“The judiciary is beyond comparison the weakest of the three departments of power; it can never attack with success either of the other two…It equally proves…the general liberty of the people can never be endangered from that quarter…so long as the judiciary remains truly distinct from both the legislature and the Executive. For I agree, that ‘there is no liberty, if the power of judging be not separated from the legislative and executive powers.’”— Alexander Hamilton, Federalist #78
Mr. Hamilton circa 1788, meet former Superior Court-but-now-appointed Judge David Lee of Union County, North Carolina, of the year 2021. He begs to differ with your conclusion that the inherent sanctity of the judiciary will prevent judges with proper judicial temperament from impinging on the state legislature and usurping its appropriation authority.
Judge Lee, a retired Democratic Superior Court judge who was appointed to oversee the Leandro case, ruled last week that the North Carolina state legislature must allocate $1.7 billion out of its reserve-fund coffers to the state public education system to provide every child in the state a “fair and equal education”.
Leandro was intended to minimize the disparities in funding by counties in North Carolina for public education. Orange County residents contribute over five times as much money through elevated property tax values, roughly $5,000/student, to augment local public education expenses than Tyrrell County residents do each year, at below $1000 per student to name one notable example.
Never mind the fact that no judge has any recognized legal authority to order the legislature to do anything with public taxpayer money. That right has long been ensconced in the legislative branch, primarily in the house of representatives at the state and federal level, since the birth of the American democratic republic in 1789.
Never mind the fact that the original Leandro decision was rendered in 1987 when North Carolina Democrats held massive majorities in the N.C. Senate and House and would do so until 2010. Gov. Roy Cooper and Attorney General Josh Stein both served long stints in the Democratic-controlled NCGA before joining the executive branch. Any state legislative session under Democratic leadership during those 23 years could have properly authorized and then appropriated the money to comply with the intent and goal of the Leandro decision — but they didn’t.
Never mind the fact that Judge Lee is a single retired-but-now appointed, unelected judge making this decision instead of a majority of the 120 duly-elected representatives of the people or 50 state senators. One-person rule is exactly what North Carolinians feared the most when they rejected the ratification of the U.S. Constitution until it had the Bill of Rights attached to it. It is also the reason why, in 1996, North Carolinians were the last citizens in the United States to grant its governor veto power over state-legislature-passed bills.

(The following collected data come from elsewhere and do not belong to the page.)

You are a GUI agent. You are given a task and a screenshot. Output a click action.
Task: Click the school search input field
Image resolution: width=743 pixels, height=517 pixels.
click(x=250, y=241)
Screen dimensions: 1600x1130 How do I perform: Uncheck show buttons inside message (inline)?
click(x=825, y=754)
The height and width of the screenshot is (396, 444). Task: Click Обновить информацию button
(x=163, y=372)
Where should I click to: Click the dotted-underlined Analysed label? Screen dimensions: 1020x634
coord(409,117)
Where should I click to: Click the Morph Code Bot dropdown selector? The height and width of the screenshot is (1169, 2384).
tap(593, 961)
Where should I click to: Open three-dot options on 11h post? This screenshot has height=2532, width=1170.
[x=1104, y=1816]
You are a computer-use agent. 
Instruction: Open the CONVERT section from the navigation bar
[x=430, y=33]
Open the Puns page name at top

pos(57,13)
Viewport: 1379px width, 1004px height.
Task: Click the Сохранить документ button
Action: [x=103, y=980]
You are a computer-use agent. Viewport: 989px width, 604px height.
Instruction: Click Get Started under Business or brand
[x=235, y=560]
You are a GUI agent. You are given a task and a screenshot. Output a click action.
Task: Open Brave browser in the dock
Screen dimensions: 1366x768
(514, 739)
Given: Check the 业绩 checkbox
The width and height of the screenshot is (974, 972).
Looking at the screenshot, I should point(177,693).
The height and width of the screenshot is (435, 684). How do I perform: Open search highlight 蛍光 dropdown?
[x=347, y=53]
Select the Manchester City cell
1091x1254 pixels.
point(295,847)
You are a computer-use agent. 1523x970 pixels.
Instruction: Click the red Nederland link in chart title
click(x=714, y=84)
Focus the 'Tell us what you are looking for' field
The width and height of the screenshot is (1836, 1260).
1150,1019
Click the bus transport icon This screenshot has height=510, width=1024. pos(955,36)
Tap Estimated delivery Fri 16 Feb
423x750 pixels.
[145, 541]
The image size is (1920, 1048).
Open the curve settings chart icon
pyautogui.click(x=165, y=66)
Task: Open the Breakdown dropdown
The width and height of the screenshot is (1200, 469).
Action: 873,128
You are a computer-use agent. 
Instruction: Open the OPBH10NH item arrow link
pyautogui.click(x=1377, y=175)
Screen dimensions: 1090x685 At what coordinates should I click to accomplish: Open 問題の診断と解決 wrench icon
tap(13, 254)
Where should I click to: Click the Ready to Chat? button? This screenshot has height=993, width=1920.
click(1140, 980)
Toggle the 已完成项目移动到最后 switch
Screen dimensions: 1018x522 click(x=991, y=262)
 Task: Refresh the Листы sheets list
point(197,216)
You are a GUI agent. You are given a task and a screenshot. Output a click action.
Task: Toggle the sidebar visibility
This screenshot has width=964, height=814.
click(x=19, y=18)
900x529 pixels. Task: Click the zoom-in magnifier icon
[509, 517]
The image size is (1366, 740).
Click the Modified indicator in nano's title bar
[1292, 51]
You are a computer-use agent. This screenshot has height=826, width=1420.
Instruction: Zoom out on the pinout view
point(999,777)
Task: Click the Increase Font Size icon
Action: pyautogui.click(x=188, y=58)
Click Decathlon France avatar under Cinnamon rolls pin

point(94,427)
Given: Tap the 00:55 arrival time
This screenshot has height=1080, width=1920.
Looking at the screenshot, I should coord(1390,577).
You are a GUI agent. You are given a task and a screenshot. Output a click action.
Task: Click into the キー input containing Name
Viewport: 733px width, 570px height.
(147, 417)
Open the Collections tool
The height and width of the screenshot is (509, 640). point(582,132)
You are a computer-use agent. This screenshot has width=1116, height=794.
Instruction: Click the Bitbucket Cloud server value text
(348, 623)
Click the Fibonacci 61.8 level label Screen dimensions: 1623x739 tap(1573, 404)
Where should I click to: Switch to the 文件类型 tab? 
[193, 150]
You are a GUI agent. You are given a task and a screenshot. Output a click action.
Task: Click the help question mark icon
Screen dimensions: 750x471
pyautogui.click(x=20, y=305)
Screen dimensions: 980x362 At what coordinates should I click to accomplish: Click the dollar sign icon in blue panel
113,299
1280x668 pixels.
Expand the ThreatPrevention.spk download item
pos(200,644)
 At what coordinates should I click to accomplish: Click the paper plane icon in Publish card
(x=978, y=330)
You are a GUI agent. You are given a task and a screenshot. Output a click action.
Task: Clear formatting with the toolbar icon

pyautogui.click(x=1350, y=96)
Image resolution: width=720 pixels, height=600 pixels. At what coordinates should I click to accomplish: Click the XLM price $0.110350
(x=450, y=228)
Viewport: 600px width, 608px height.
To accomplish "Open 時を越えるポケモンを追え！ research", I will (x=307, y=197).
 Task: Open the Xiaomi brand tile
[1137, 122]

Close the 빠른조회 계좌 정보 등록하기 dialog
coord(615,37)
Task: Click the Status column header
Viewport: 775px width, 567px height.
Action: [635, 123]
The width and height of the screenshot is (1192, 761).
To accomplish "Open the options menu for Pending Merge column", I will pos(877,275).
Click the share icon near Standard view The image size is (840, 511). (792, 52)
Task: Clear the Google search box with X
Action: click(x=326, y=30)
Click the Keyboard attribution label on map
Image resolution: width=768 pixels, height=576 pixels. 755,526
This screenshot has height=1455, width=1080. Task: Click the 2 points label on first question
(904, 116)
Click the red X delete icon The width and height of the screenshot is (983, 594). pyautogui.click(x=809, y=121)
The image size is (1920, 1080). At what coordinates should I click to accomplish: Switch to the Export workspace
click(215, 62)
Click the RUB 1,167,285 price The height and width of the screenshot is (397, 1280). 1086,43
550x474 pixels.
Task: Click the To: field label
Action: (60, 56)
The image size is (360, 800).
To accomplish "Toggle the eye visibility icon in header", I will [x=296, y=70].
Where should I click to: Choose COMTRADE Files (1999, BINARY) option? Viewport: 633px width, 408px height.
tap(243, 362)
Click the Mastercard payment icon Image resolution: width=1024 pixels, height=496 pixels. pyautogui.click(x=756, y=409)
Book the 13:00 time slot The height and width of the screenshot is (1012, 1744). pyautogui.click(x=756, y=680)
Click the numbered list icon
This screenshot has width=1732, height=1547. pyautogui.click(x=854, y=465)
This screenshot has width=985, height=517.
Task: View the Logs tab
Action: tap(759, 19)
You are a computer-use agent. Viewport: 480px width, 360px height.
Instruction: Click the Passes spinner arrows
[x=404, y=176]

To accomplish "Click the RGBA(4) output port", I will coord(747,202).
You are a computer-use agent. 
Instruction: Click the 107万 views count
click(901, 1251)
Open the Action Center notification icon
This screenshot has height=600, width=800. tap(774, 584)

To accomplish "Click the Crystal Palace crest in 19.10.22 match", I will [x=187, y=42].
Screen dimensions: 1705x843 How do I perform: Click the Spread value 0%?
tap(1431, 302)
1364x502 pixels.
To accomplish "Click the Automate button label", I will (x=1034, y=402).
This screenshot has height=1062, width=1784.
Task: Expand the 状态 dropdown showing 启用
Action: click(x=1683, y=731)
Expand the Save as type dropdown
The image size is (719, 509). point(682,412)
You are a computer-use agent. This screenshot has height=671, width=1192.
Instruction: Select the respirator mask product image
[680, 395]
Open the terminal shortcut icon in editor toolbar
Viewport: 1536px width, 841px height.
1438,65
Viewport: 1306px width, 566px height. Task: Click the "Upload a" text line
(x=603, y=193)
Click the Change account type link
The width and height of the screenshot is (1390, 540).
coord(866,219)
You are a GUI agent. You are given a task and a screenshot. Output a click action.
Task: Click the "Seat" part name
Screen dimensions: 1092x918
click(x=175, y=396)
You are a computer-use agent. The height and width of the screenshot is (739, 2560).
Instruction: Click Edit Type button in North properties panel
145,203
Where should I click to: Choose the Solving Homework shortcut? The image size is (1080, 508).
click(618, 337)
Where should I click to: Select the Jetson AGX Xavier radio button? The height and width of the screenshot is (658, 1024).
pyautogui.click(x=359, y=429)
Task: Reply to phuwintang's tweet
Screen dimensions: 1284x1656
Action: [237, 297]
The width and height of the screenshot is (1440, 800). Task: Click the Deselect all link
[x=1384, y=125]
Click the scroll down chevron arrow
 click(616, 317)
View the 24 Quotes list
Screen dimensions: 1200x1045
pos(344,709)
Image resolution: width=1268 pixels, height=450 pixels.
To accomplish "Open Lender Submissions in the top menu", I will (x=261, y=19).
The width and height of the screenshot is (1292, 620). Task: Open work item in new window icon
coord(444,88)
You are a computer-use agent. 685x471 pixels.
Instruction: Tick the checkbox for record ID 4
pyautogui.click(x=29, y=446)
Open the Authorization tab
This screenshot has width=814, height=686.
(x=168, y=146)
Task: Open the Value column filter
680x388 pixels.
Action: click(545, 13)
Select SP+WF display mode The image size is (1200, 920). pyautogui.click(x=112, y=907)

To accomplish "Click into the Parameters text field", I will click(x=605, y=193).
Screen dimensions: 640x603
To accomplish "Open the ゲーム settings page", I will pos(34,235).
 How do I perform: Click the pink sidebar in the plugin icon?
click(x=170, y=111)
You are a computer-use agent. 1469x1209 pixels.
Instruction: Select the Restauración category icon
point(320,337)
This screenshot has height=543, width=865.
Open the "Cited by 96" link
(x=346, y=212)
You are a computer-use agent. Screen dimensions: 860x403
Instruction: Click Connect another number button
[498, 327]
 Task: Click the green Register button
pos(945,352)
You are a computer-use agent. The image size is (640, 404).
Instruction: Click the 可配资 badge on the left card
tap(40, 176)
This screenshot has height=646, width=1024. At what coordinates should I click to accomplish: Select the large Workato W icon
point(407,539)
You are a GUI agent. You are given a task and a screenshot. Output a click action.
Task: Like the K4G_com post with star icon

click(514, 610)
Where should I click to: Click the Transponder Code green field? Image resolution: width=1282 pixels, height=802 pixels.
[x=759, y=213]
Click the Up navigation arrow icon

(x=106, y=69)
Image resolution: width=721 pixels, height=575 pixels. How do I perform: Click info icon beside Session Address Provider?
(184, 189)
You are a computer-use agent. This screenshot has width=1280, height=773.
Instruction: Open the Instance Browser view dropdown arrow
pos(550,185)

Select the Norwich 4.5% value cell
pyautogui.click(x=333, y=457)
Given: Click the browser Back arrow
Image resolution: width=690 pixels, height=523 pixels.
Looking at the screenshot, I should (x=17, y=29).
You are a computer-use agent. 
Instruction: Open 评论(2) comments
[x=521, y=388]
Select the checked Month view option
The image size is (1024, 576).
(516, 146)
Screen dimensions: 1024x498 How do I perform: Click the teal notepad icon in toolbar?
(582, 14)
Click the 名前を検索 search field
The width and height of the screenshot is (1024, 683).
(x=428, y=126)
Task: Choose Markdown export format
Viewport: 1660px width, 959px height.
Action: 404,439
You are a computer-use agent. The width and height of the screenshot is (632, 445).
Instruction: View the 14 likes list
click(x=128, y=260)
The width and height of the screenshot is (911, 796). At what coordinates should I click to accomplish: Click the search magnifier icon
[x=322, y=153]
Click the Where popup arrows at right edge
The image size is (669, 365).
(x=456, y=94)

North Carolinians instinctively oppose entrusting too much power in a single person’s hands. For good reason.
Judge Lee is making that reason crystal clear. If he and other judges, such as Judge Howard Manning who oversaw the Leandro case before him, really wanted to allocate $1.7 billion to the state public education program, they would have shed their judicial robes and run for the legislature, just like every other person who has run and served has done.
What is Judge Lee going to do to enforce his judicial edict from on high? Unless Gov. Roy Cooper orders the state’s National Guard to invade the legislative building and force the Republican majority at gunpoint to authorize and appropriate $1.7 billion to satisfy Bell’s Leandro decision, there is no way to make duly elected representatives and senators of the state of North Carolina do anything he says about public education.
He is just one unelected judge with no enforcement mechanism or authority.
Judges who want to legislate from the bench drive people who believe in legislative supremacy crazy. I didn’t like working for a Republican congressman for a decade in an 85-seat minority, but I still believe that the people should rule through control of the legislative bodies, not a king-like executive or, worse, an unelected, appointed judge.
If single unelected, appointed judges are allowed to make appropriations decisions properly assigned to legislative bodies, we would never have to hold elections again. We would cease to be the United States of America.
Judge Lee has made a bad decision that must not be allowed to stand. Statewide vouchers that follow the student and not the teachers or the school are looking better and better every day.